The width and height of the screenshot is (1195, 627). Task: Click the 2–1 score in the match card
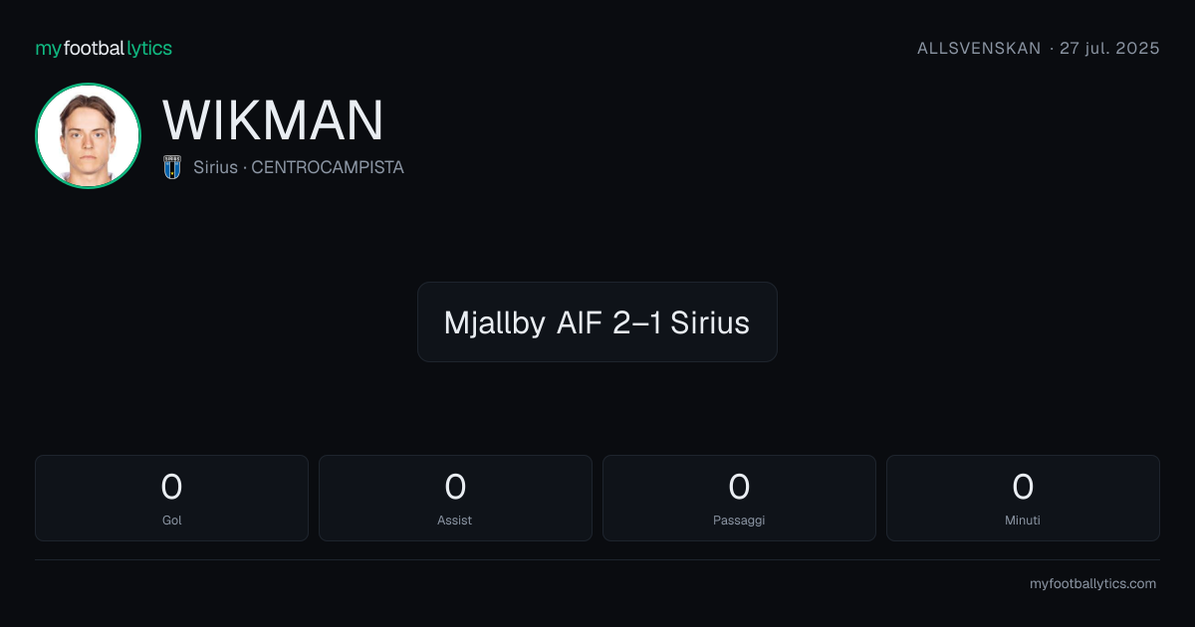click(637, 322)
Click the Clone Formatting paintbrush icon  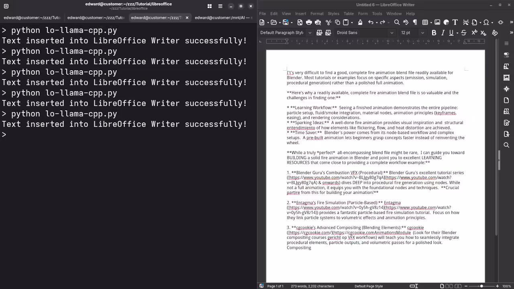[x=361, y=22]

────────

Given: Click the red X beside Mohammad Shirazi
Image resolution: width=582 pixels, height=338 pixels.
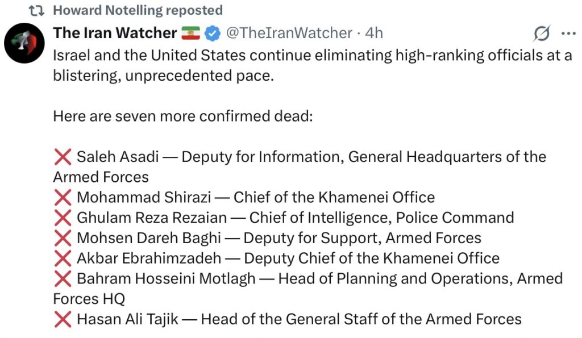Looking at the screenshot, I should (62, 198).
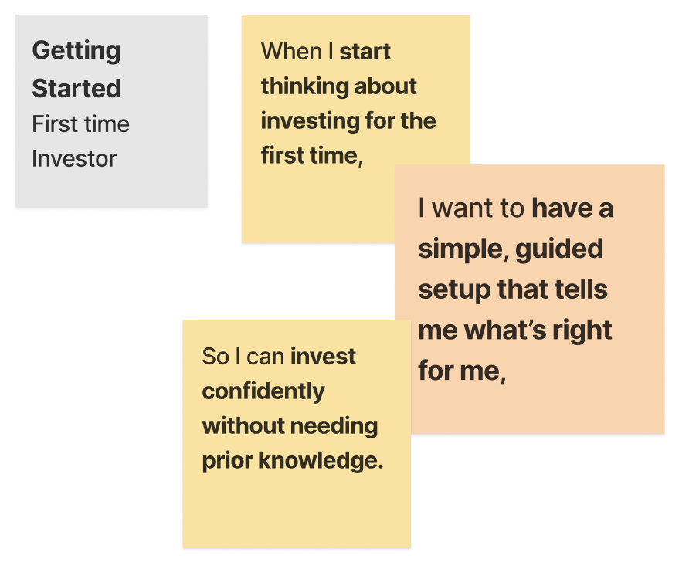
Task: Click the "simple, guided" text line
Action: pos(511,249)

────────

What is needed: Copy the part that opens with the line containing "Given: Click the" and closes with the line containing "Action: pos(511,249)", swapping "red X" for "gray X" and leaving everything else as it is. Leave the pictures out.

Exercise solution:
Given: Click the gray X beside Mohammad Shirazi
Image resolution: width=582 pixels, height=338 pixels.
Looking at the screenshot, I should (62, 198).
Task: Click the "simple, guided" text line
Action: pos(511,249)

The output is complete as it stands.